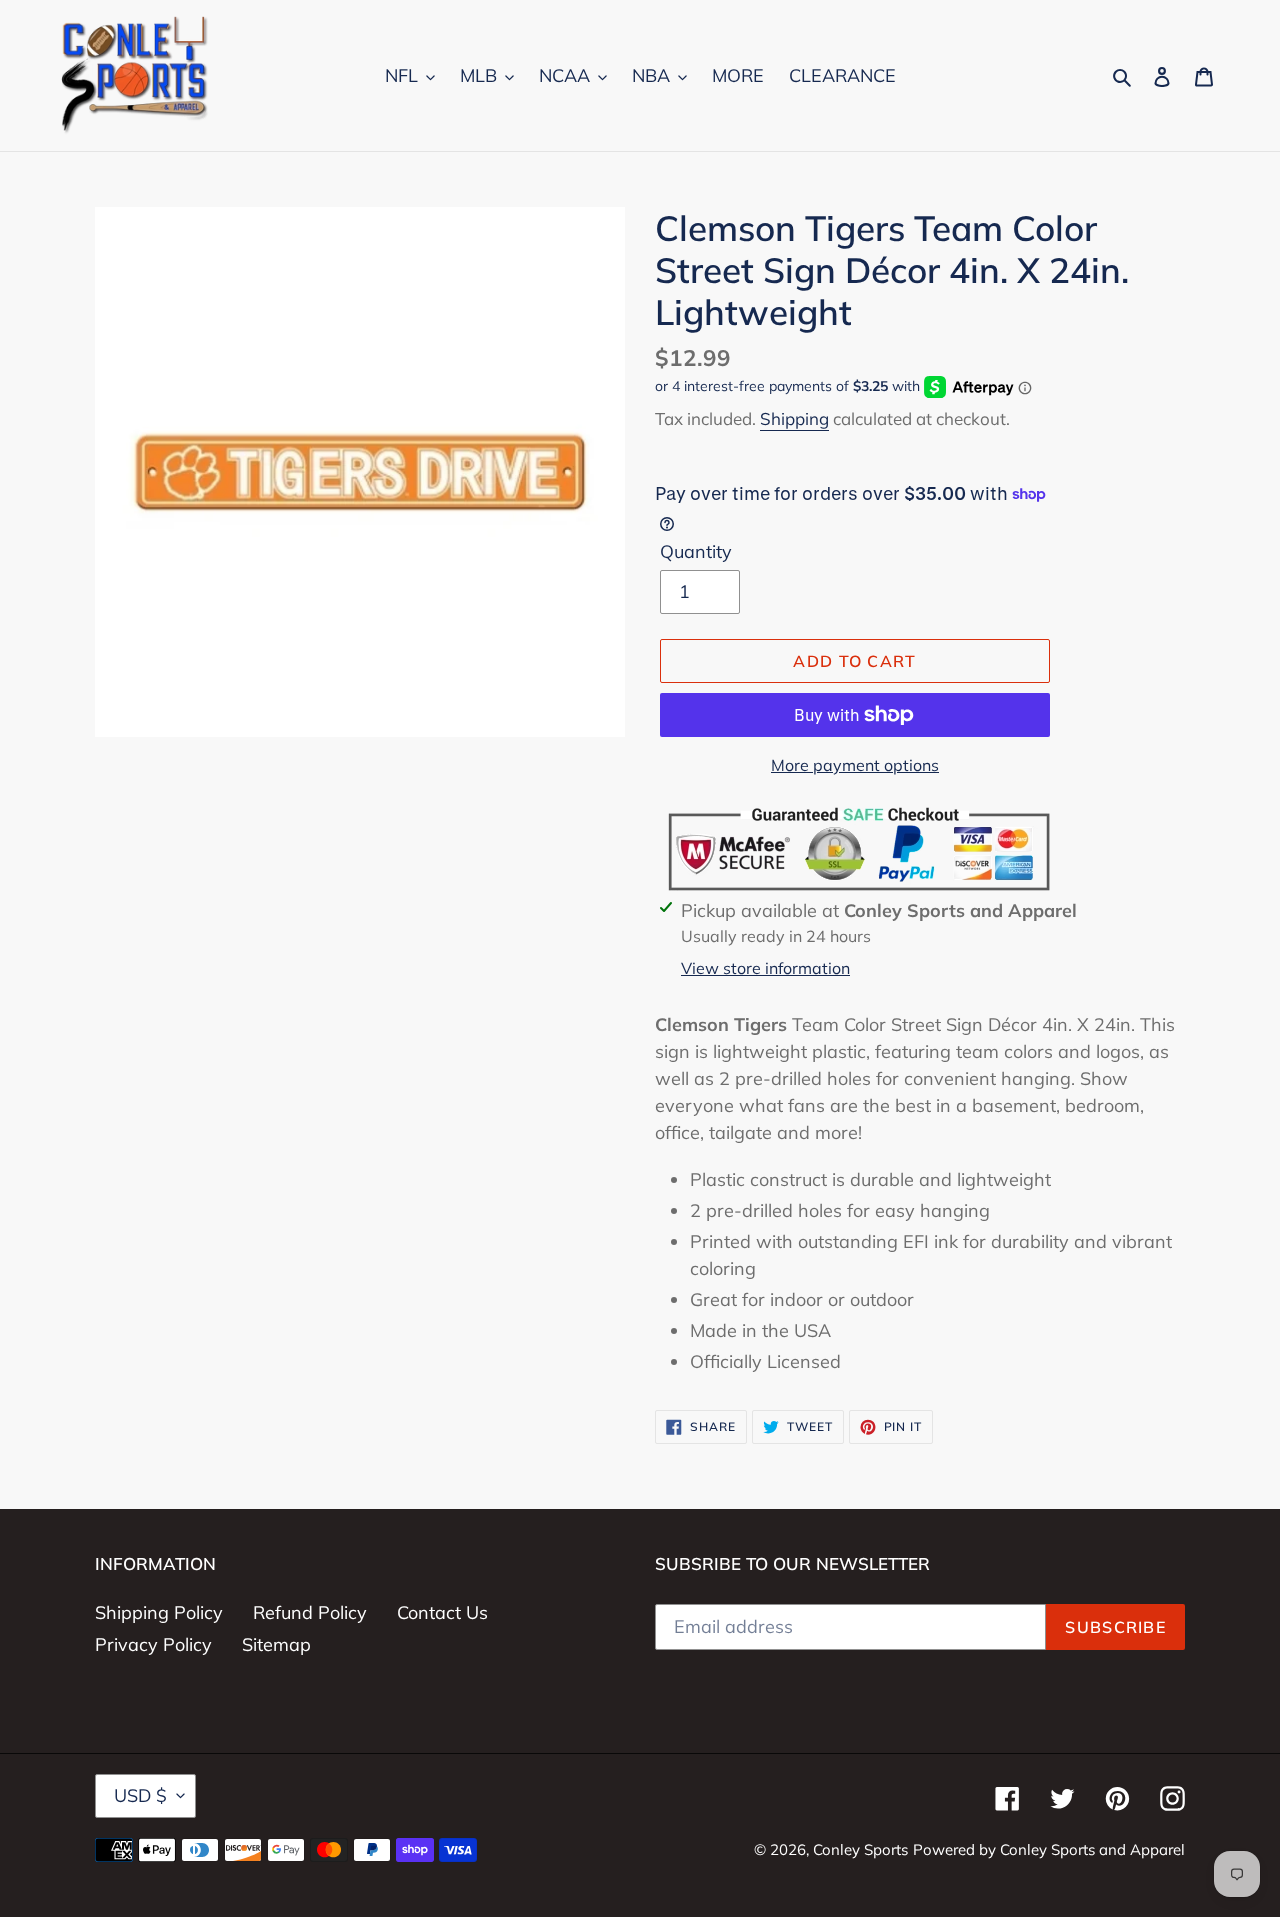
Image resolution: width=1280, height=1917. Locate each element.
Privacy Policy (153, 1644)
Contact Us (442, 1612)
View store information (765, 968)
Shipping (794, 418)
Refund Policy (310, 1612)
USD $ (140, 1795)
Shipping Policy (159, 1612)
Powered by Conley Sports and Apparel (1049, 1849)
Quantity (696, 551)
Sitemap (276, 1644)
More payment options (855, 765)
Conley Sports (860, 1849)
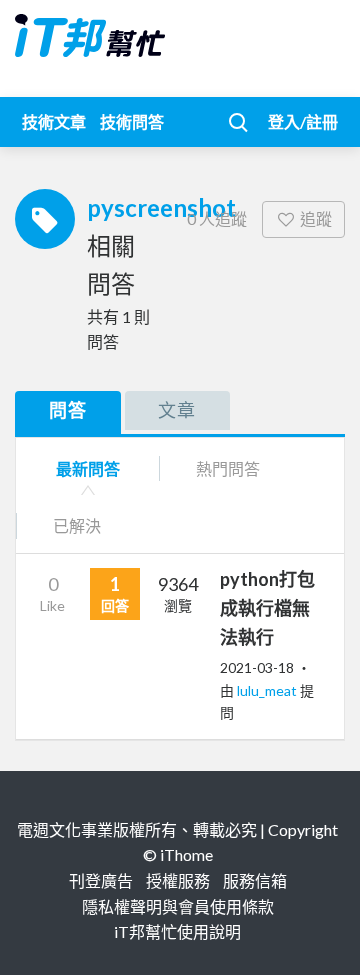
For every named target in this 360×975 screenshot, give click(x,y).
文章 (177, 410)
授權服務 (178, 880)
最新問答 (88, 468)
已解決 (77, 525)
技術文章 (54, 121)
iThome (186, 854)
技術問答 (132, 121)
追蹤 (316, 218)
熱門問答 (228, 468)
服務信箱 (255, 880)
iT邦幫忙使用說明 (177, 931)
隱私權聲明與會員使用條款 (178, 906)
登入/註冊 (303, 121)
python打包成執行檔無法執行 (267, 608)
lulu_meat (268, 690)
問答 (68, 410)
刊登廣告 (101, 880)
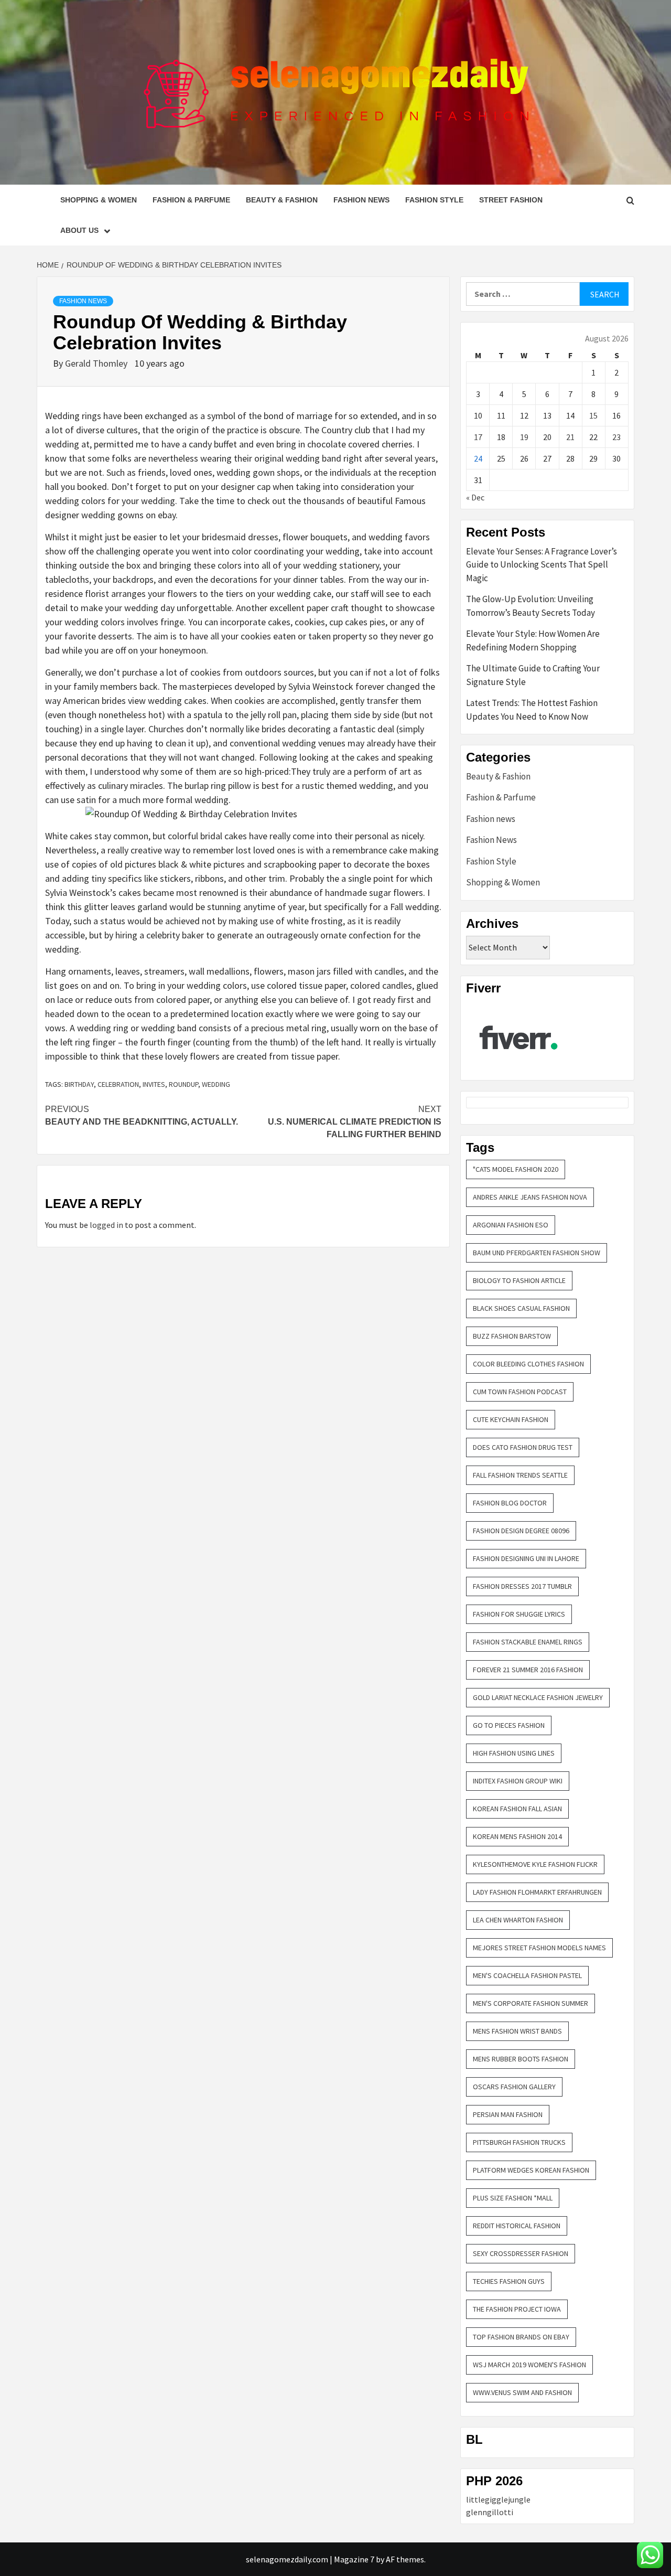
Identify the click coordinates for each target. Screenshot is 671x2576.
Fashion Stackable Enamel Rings (527, 1642)
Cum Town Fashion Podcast (520, 1391)
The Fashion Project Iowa (517, 2309)
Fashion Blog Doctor (510, 1503)
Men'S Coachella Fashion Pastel (527, 1975)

*-*-*

Set down the records above exactly, leaving out pictures.

Image resolution: width=1280, height=1917. Locate each element.
Privacy Policy (153, 1644)
Contact Us (442, 1612)
View store information (765, 968)
Shipping (794, 418)
Refund Policy (310, 1612)
USD $ (140, 1795)
Shipping Policy (159, 1612)
Powered by Conley Sports and Apparel (1049, 1849)
Quantity (696, 551)
Sitemap (276, 1644)
More payment options (855, 765)
Conley Sports (860, 1849)
For every named target in this 360×975 screenshot, give click(x,y).
文章 (177, 410)
授權服務 (178, 880)
最新問答 (88, 468)
已解決 (77, 525)
技術文章 (54, 121)
iThome (186, 854)
技術問答 (132, 121)
追蹤 (316, 218)
熱門問答 (228, 468)
服務信箱 (255, 880)
iT邦幫忙使用說明 (177, 931)
隱私權聲明與會員使用條款 (178, 906)
登入/註冊 (303, 121)
python打包成執行檔無法執行 (267, 608)
lulu_meat (268, 690)
問答 (68, 410)
刊登廣告 (101, 880)
Identify the click coordinates for each target. Screenshot is 671x2576.
Fashion Stackable Enamel Rings (527, 1642)
Cum Town Fashion Podcast (520, 1391)
The Fashion Project Iowa (517, 2309)
Fashion Blog Doctor (510, 1503)
Men'S Coachella Fashion Pastel (527, 1975)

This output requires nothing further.